Locate each line below that includes "Given" and reproduce it.

» Supplied information:
↓
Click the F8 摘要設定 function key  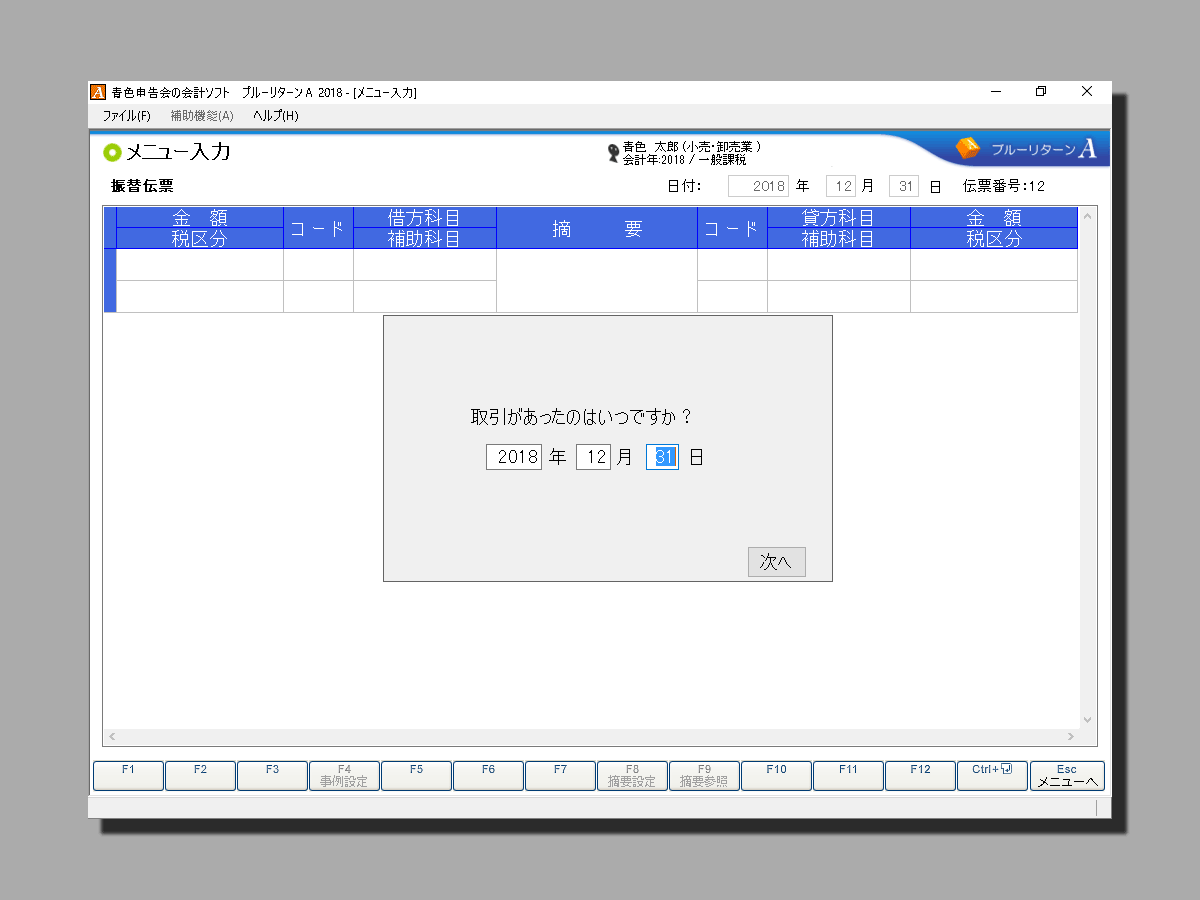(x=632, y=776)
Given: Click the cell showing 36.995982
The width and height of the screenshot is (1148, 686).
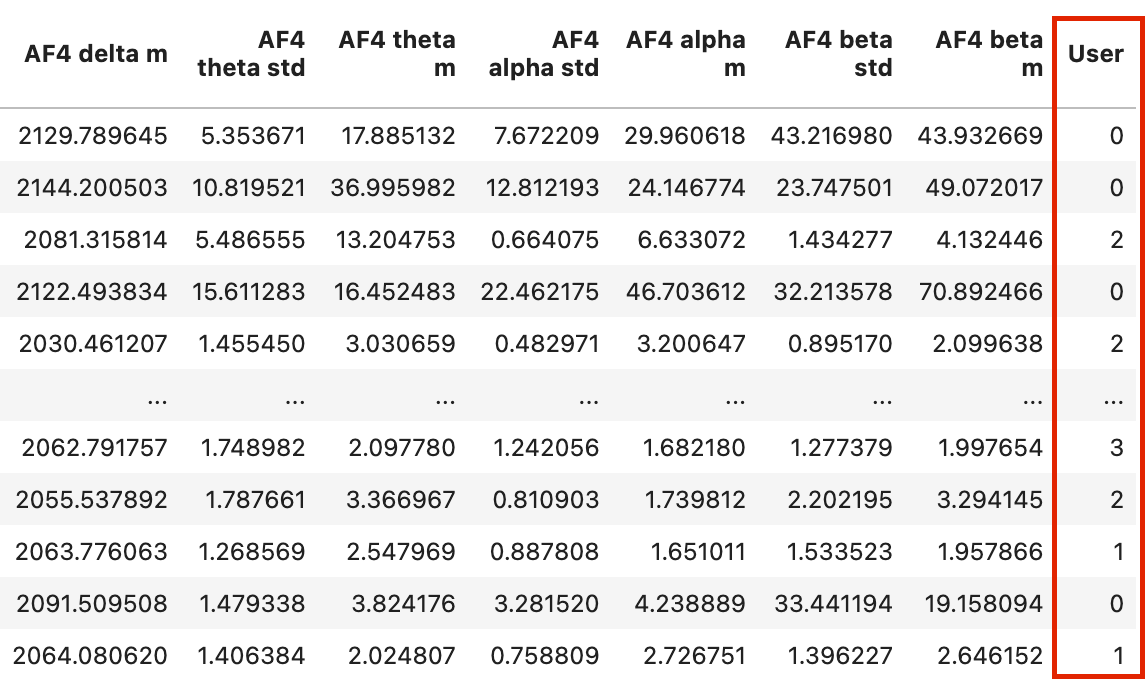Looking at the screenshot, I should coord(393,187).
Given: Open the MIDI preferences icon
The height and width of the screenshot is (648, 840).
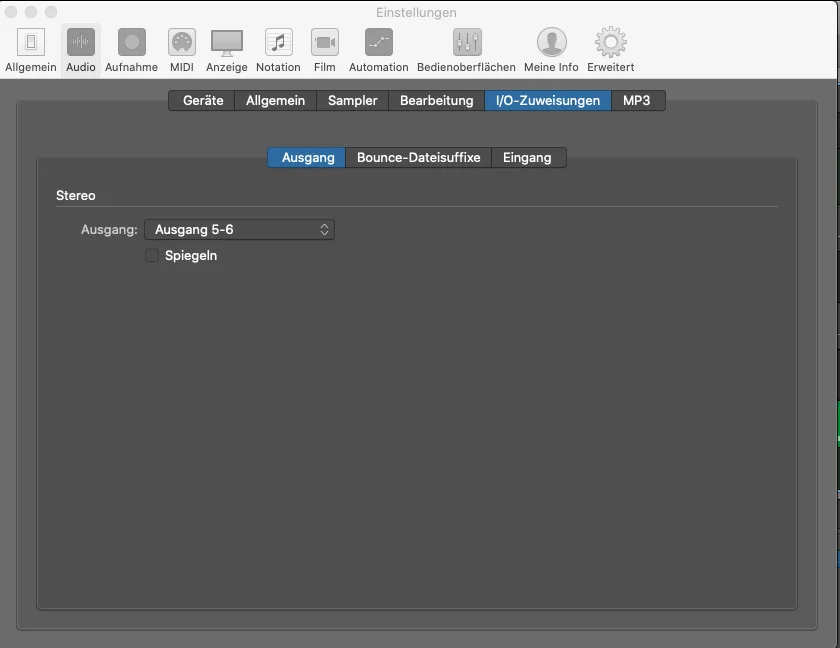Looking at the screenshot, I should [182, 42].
↑
» Answer to this exercise:
Given: Click the cell showing 36.995982
Given: Open the MIDI preferences icon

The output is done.